Latency -- End-to-end ad selection and response in under 100 milliseconds at the 99th percentile.
Accuracy -- Budget tracking must not overshoot by more than a small configurable threshold (e.g., 1% of daily budget).
Durability -- Impression and click logs must never be lost, as they directly impact billing and revenue reconciliation.

What Interviewers Focus On

Based on real interview experiences, these are the areas interviewers probe most deeply:

1. Low-Latency Ad Selection Pipeline

The entire decisioning pipeline — targeting, filtering, auction, creative lookup — must complete in tens of milliseconds. Interviewers want to see how you decompose and optimize each stage. Hints to consider:

Think about pre-computing inverted indexes of campaigns by targeting dimensions (geo, interest, device) so that candidate retrieval is a set intersection rather than a full scan.
Consider how you store and retrieve campaign metadata and creative assets — Redis for hot metadata, a CDN for creative payloads.
Evaluate whether you run the auction synchronously in the request path or if any stages can be parallelized.
Think about how you handle the cold-start problem when a new campaign launches and has no historical performance data.

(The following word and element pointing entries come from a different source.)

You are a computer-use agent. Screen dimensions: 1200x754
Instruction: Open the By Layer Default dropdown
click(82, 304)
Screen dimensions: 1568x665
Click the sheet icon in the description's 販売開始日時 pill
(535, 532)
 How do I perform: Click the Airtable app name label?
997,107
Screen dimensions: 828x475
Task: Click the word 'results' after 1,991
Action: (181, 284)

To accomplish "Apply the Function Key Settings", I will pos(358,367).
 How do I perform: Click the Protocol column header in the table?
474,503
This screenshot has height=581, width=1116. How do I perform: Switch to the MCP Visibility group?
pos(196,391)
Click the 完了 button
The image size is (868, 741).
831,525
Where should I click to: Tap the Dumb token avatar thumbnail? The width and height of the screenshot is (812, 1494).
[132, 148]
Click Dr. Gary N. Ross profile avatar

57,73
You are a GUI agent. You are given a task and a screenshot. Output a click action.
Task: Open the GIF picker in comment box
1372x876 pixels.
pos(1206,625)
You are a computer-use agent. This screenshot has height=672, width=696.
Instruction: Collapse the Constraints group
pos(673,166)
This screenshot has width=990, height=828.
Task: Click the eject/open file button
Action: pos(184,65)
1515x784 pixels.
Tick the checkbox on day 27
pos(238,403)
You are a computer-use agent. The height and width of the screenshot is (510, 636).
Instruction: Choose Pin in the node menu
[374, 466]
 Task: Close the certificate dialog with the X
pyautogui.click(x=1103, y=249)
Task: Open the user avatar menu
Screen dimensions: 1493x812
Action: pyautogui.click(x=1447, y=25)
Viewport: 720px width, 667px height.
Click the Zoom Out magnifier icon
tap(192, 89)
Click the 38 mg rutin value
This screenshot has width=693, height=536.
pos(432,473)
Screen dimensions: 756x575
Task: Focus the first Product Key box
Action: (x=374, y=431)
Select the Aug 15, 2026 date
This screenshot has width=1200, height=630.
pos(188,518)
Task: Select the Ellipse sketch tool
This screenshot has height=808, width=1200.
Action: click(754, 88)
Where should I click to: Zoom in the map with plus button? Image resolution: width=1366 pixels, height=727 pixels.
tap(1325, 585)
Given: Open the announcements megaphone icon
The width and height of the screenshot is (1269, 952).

2. Near-Real-Time Budget Tracking

Overspending an advertiser's budget is a direct financial loss. Interviewers probe how you maintain accurate counters at massive scale. Hints to consider:

Consider local counters at each ad server instance that periodically sync to a centralized budget service, accepting a bounded error margin.
Think about what happens during a sync failure — do you optimistically continue spending or conservatively pause?
Evaluate how you handle budget pacing (spreading a daily budget evenly) versus front-loading spend.
Consider the race condition when multiple servers simultaneously check and decrement a shared budget counter.

3. Frequency Capping Across Devices

Users interact across phones, tablets, and desktops. Interviewers want to see how you enforce caps without a synchronous cross-device lookup on every request. Hints to consider:

Think about using a probabilistic data structure (like a counting Bloom filter) for fast local checks with periodic reconciliation.
Consider how you identify the same user across devices — logged-in identity graph versus probabilistic device matching.
Evaluate the trade-off between strict cap enforcement (requires synchronous lookup) and approximate enforcement (faster but may slightly overshoot).
Think about where you store frequency counters — a distributed cache like Redis with TTL-based expiration aligns naturally with time-windowed caps.